This distinction matters because the reaction to WhatsApp Plus in early coverage has been more negative than the actual change warrants. The Pocket-lint article that broke the story framed it as a reason to uninstall WhatsApp entirely. In reality, WhatsApp Plus changes nothing for users who are happy with the free experience.
Why This Actually Matters for Businesses

While WhatsApp Plus targets individual consumers, the bigger story is what it reveals about Meta’s strategic direction for WhatsApp monetization. Businesses should pay attention to three key developments.
Meta Is Building Multiple WhatsApp Revenue Streams
WhatsApp Plus is the latest step in Meta’s long-term plan to make WhatsApp profitable. The progression is clear:
In 2018, Meta launched the WhatsApp Business API, charging businesses per conversation for customer communication at scale. The API now represents a significant revenue stream, with enterprise costs ranging from $3,000 to $15,000 per month depending on message volume.
In 2023, Meta introduced WhatsApp Business Premium for small and medium businesses using the WhatsApp Business App. This paid tier includes multi-device support for up to 10 linked devices, custom short links, chat assignment for routing conversations to specific team members, and basic web page creation within WhatsApp.
In 2026, WhatsApp Plus extends monetization to regular consumers for the first time since the $1 annual fee was dropped.
Each step represents Meta getting more comfortable charging for WhatsApp services. For businesses, this means more investment flowing into WhatsApp development, more features being built, and a more capable platform for customer engagement.
WhatsApp Business Premium vs WhatsApp Plus – Know the Difference
Many business owners confuse these two products, and the distinction is important.

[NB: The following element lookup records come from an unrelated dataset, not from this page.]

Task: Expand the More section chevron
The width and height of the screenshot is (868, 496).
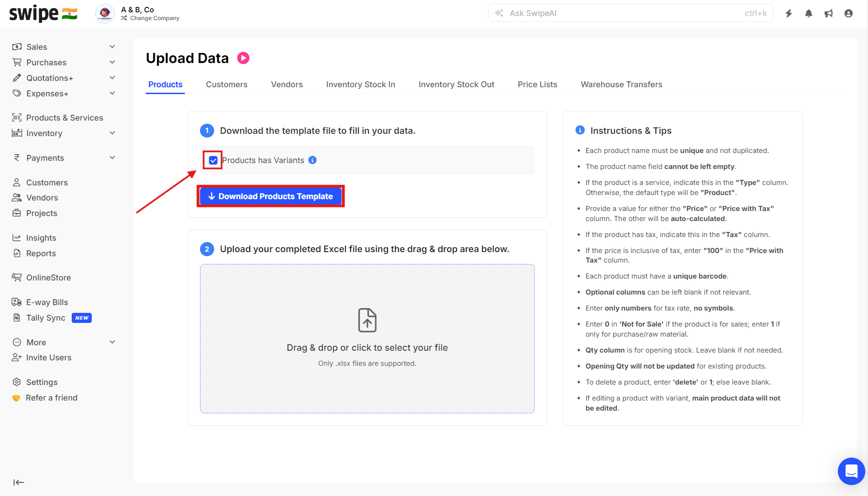Action: [x=112, y=342]
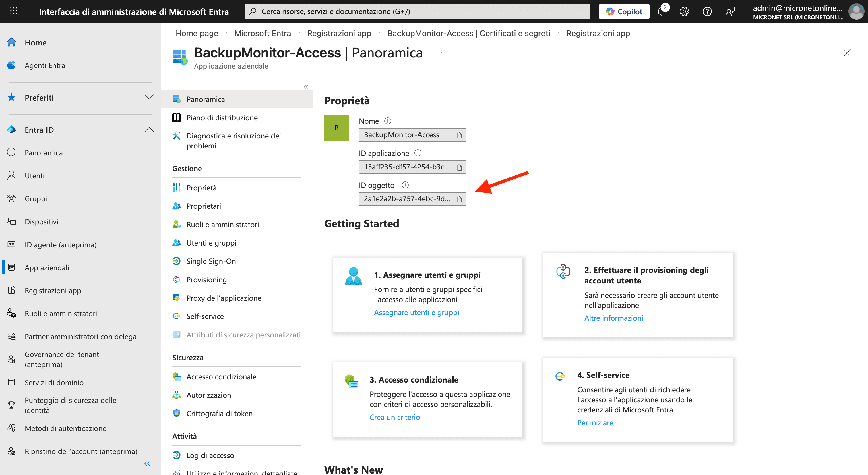Copy the ID oggetto value
This screenshot has width=868, height=475.
(459, 199)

WhatsApp Business on ChatMaxima serves as a channel for companies to manage customer conversations at scale. The WhatsApp Business API, which platforms like ChatMaxima connect to, provides the infrastructure for automated messaging, chatbot deployment, broadcast campaigns, and CRM integrations.

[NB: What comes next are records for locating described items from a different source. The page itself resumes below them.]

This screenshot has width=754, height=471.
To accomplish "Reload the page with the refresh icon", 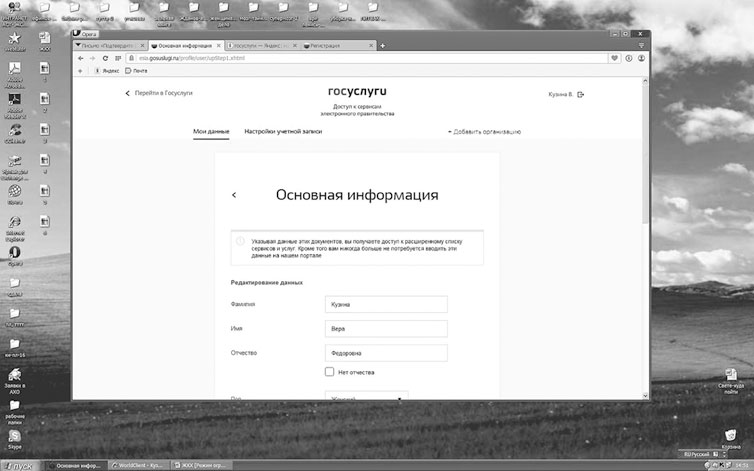I will point(106,58).
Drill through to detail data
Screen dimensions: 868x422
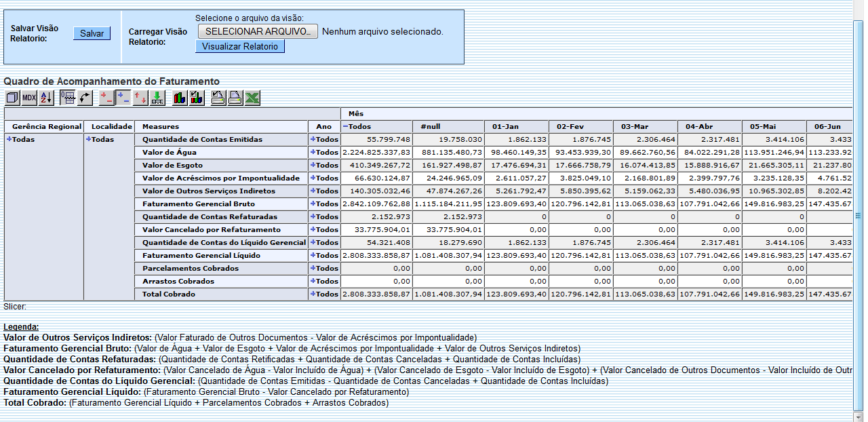[157, 98]
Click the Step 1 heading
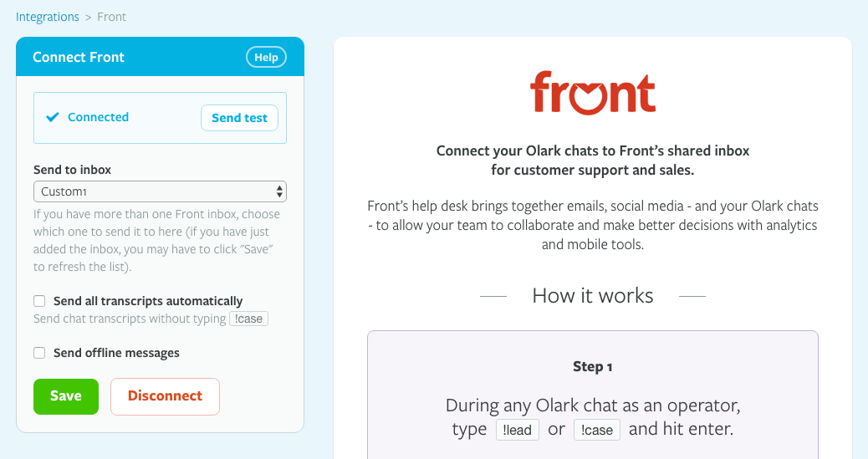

WhatsApp Business Premium is a paid upgrade to the basic WhatsApp Business App, aimed at small businesses that manage conversations directly within the app. It costs roughly five to ten euros per month.
WhatsApp Plus, by contrast, is aimed at individual consumers who want cosmetic customization. It has nothing to do with business messaging features.
The key insight: if you are running a business that communicates with customers through WhatsApp, WhatsApp Plus is not what you need. What you need is a proper WhatsApp Business API integration through a platform like ChatMaxima that can handle automation, multi-agent support, and intelligent routing.
Customer Expectations Are Rising With the Platform
As WhatsApp adds premium tiers and becomes a richer, more polished platform, user expectations follow. People who pay for a premium WhatsApp experience are going to expect premium interactions with businesses too.
Slow reply times, generic responses, and inability to handle basic queries will stand out even more when the app itself feels more capable and refined. Businesses that still rely on a single person manually responding to WhatsApp messages will fall behind those that deploy AI-powered automation.
This is where AI chatbots built on ChatMaxima make a practical difference. A well-configured chatbot handles the routine volume – order status checks, FAQ answers, appointment scheduling, basic product questions – while routing complex or sensitive conversations to human team members who can provide the personal touch that matters.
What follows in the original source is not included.